I remember one friend saying that once you get a job you're screwed. your social life is over. well, it's been almost two years with a full-time job and my social life has never been better. of course, you don't get to have a 7 o'clock getting home party on a Wednesday, but you can survive without it.
what might get to you, in fact, is the routine. and I think that's truly an enemy. sure, you will go out a lot, but that's also routine. having to go to work every day might force you to find relaxation in things like these. so for this new year, although I was never a NY resolution person (or was I?!), I just want to be more organized.
as for christmas and new year's eve party, well, I wish they would feel more special, but they don't. maybe just christmas and just tomorrow. of course, watching TV and stuffing your face doesn't count as waiting for holidays. soon I'm back to dear Bucharest where I have my old routines (yes, dear old enemies, I know), but it's always a great feeling of home there. of getting back to the things you're know so familiar with and I just feel different there (in a good way and hopefully not fatter by the time I come back).
I'm thinking I should also write you more about specific things from my life (cuz you know already, I never do).
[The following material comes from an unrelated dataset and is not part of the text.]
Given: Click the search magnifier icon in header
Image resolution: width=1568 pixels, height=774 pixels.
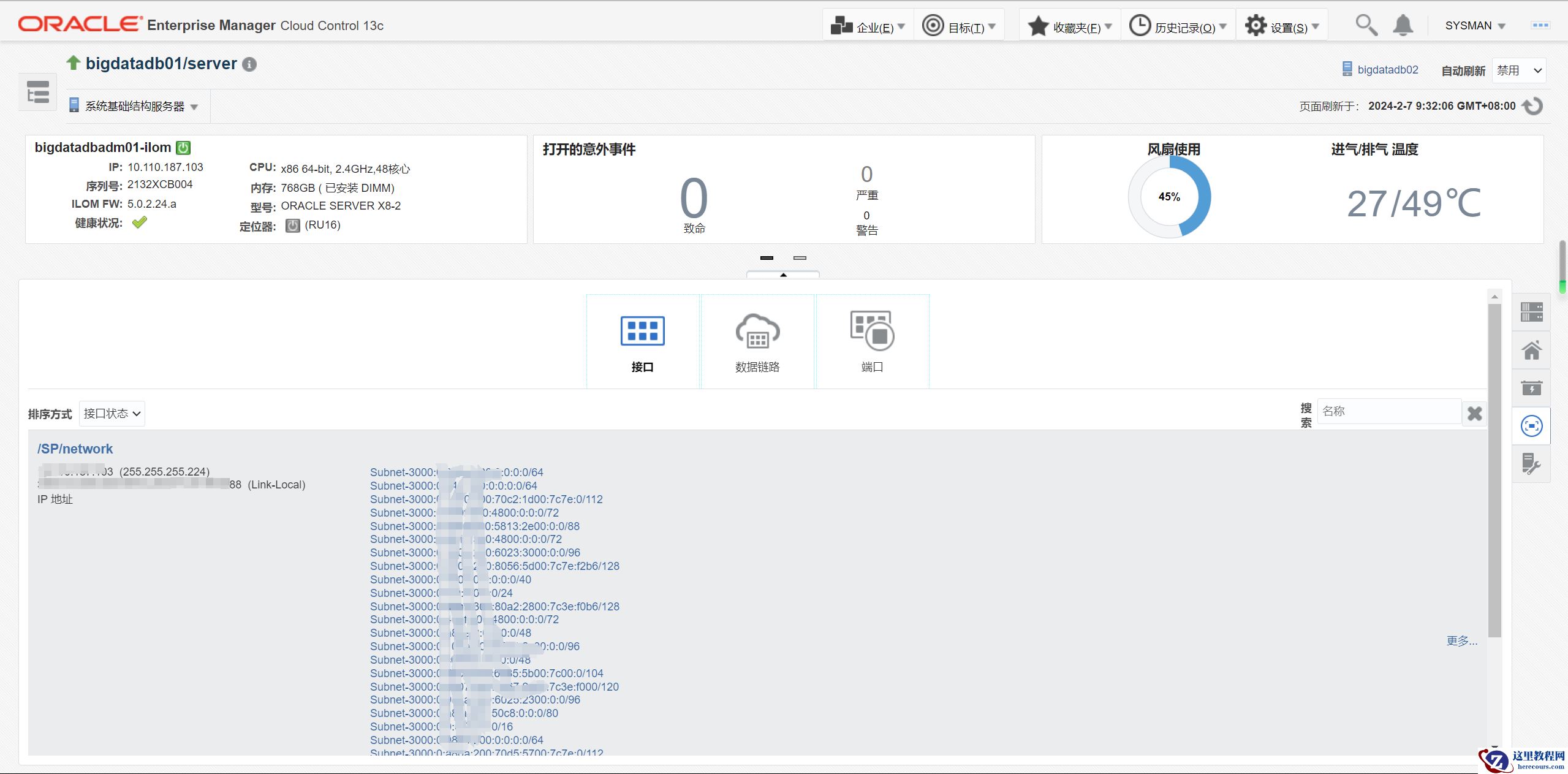Looking at the screenshot, I should tap(1366, 26).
I think I did mention adopting a labrador metis in October this year who's named Otto and who's now fat and extremely happy! crazy beautiful dog with blue eyes!
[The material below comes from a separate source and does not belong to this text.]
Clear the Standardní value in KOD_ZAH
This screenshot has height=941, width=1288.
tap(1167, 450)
this years I had some plans and some wishes. I postponed those plans (because I'm rather lazy) but oh so many of those wishes were accomplished by an amazing something which I cannot define and it was the moment when something changed inside of me but I can't put my finger on it and name it. It's like that sort of revelation, when something is clear as daylight but until someone doesn't say out loud to you, you just don't see it. I was blind and I didn't realize I was wasting my own life and my own happiness. I learned to trust my instincts like never before and the result: true happiness and me, I guess and hope, a better person.
it's not superficial love if you say you just feel you want to talk to everybody, but it just feels like that, like you wanna share your presence with everyone else. alright. so I'm done with my rambling for tonight. I'll keep you posted. maybe with some new things and ways of posting on this blog. but I don't like talking about them, I'd rather do them instead.